In any event, the material before the FTT was not limited to the statements filed by the Council. Mr Deane had asserted in his notice of appeal (which he supported with a statement of truth) that he was not the owner or manager of the property and had no connection with it. It was not for Mr Deane to prove any of those matters, but his supporting statement filed on 20 December 2022, a year before the FTT hearing, was accompanied by an email from Stonehenge acknowledging that they had indeed made a mistake concerning the tenancy agreement for No.86A. The FTT’s decision to strike out the appeal, rather than imposing some lesser sanction, and its refusal to reinstate the appeal, meant that it never had to consider that explanation.

77.

The final respect in which the FTT’s decision is open to serious question is related to the second. At the first stage of its Denton assessment the FTT said that Mr Deane’s failure of compliance was “very serious”; this was his appeal and, the FTT said, the late service of documents by him necessarily meant that the hearing on 18 December could not have proceeded if the appeal had been reinstated. It is true that this was Mr Deane’s appeal but, as the FTT’s directions recognised, the burden of establishing that a criminal offence had been committed lay on the Council. The FTT’s assessment of the seriousness and consequences of the breach ignored the material which had already been filed by Mr Deane a year earlier and paid no regard to the weakness of the Council’s case.

78.

The FTT’s directions required Mr Deane to file an appeal bundle in pdf format containing a further copy of his original notice of appeal and supporting documents. But the FTT already had the notice of appeal and the documents which accompanied it in electronic form.
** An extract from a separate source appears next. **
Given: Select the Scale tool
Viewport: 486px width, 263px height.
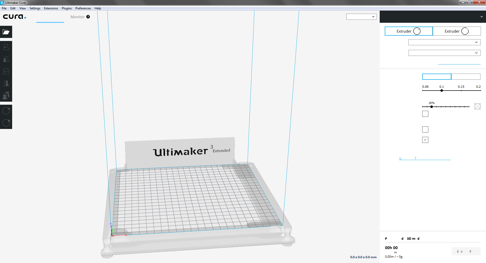Looking at the screenshot, I should [x=6, y=59].
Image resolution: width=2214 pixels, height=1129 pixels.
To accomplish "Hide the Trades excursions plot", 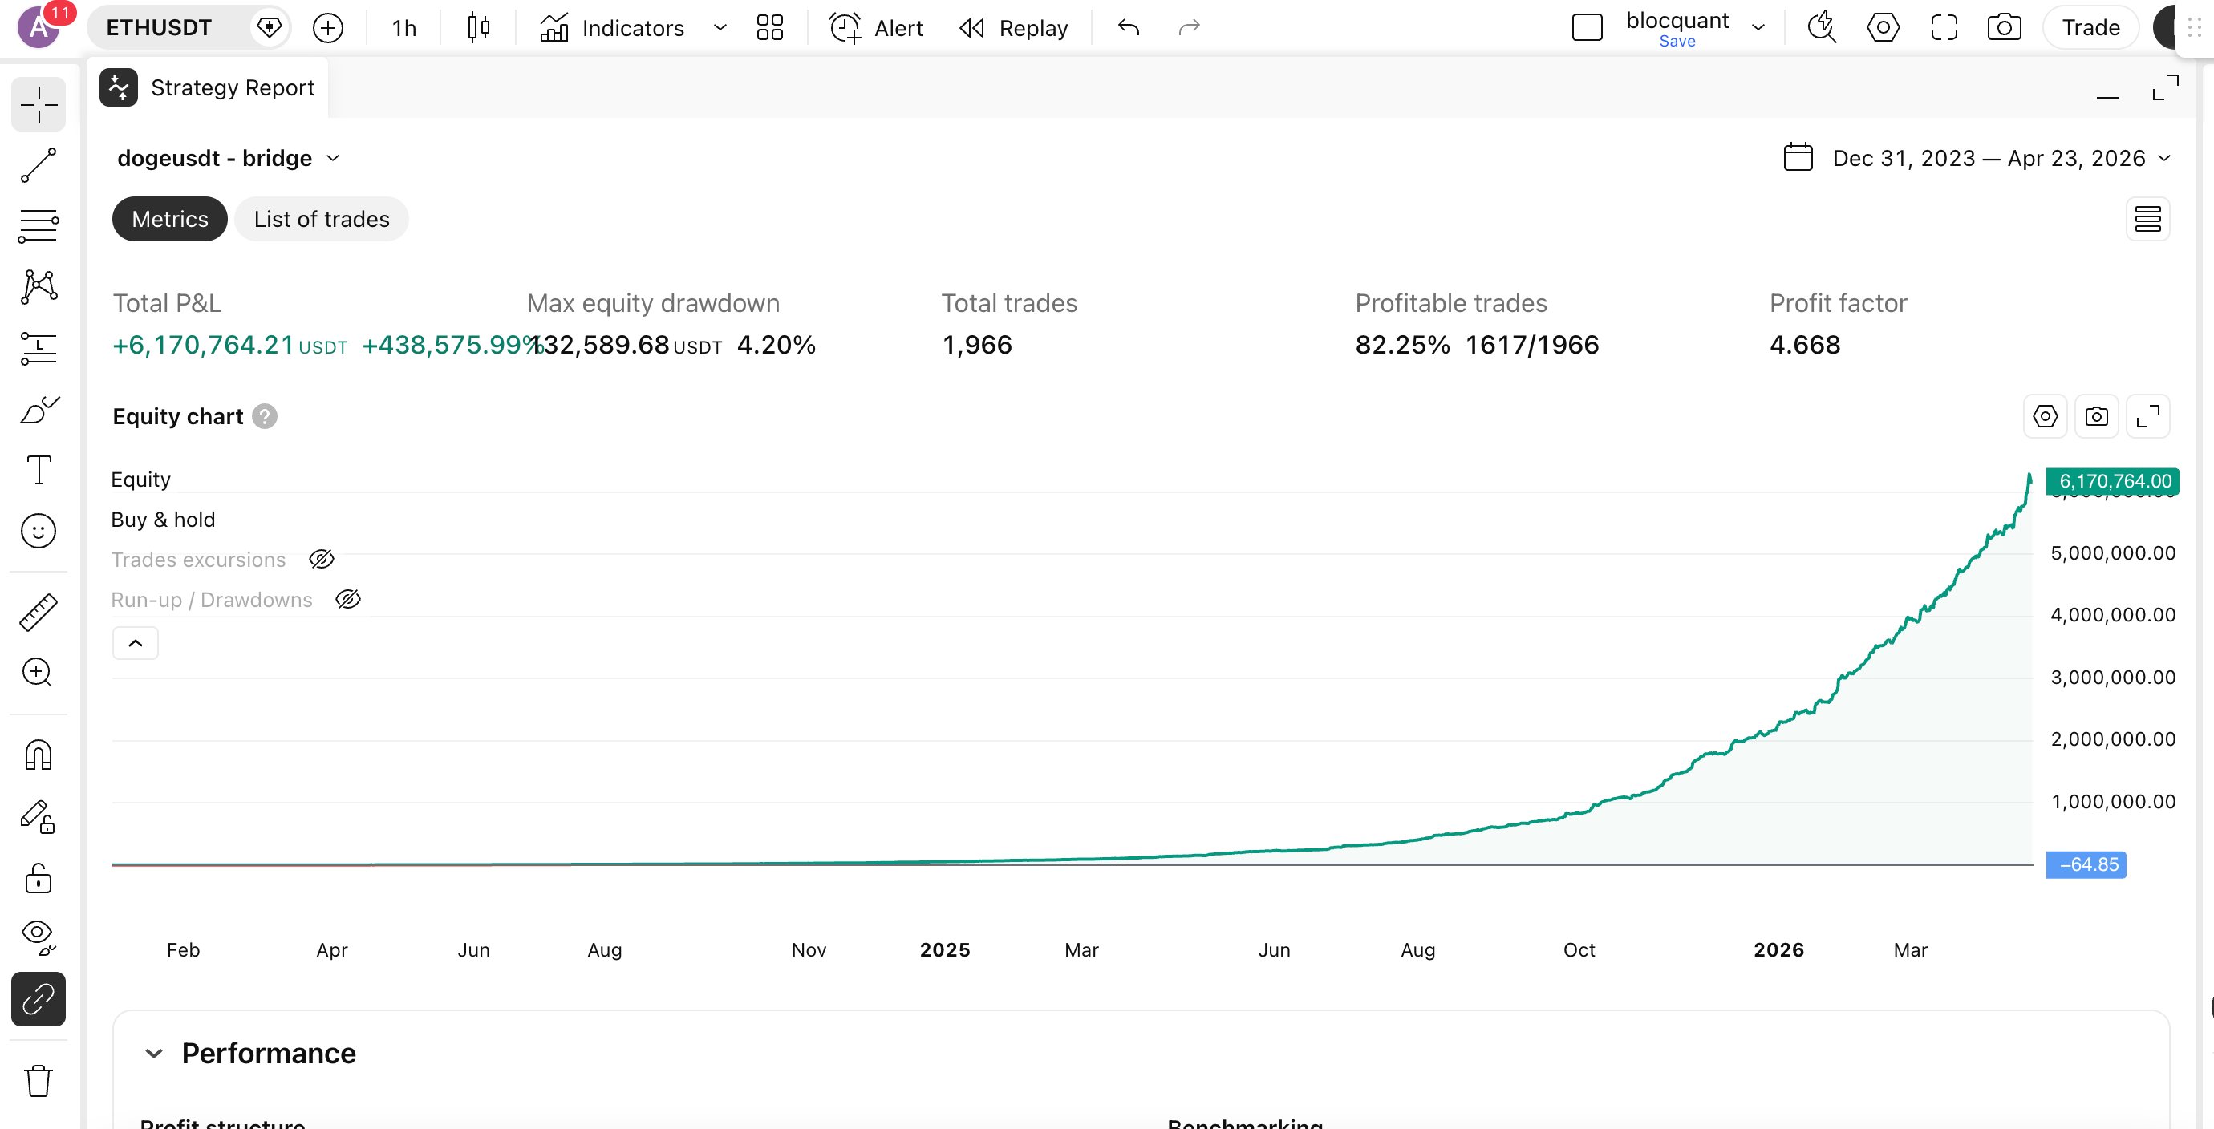I will (321, 558).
To strike out the appeal for failure to supply them again would be to require compliance for its own sake and would cross the line into impermissible harshness.

79.

The other requirements of the directions were optional. Mr Deane was to file an “expanded statement of reasons for the appeal” including any additional grounds on which he wished to rely, together with the statements of any witnesses to be relied on and any other documents to be used. But the single ground of Mr Deane’s appeal was that he had no connection with No.86A and he did not need to expand that ground of appeal. Nor was there any obligation on Mr Deane to rely on other witnesses or documents, as the directions themselves made clear. Once again, I do not consider that it would be permissible to strike out an appeal which has been properly commenced simply because a party has failed to file documents which are not necessary to identify the ground relied on and which the FTT has indicated are optional.

80.

If the FTT considered that some sanction was required because no additional material had been filed in time, or because the documents had not been included in a single pdf file, it could have restricted Mr Deane’s case to the contents of his notice of appeal and documents served with it and denied him the opportunity to rely on any other material. It might have considered denying Mr Deane the right to make any submissions in support of his appeal, leaving it to the Council to prove that he had committed the offence in respect of which the penalty had been imposed, but it is difficult to see how that would be consistent with the overriding objective. Either of those responses would have enabled the hearing to proceed on 18 December. Instead, distracted by CPR 9.3 and misunderstanding Haziri, the FTT did not consider either of those options. In my judgment its decision not to reinstate the appeal was flawed and was not within the boundaries of its discretion.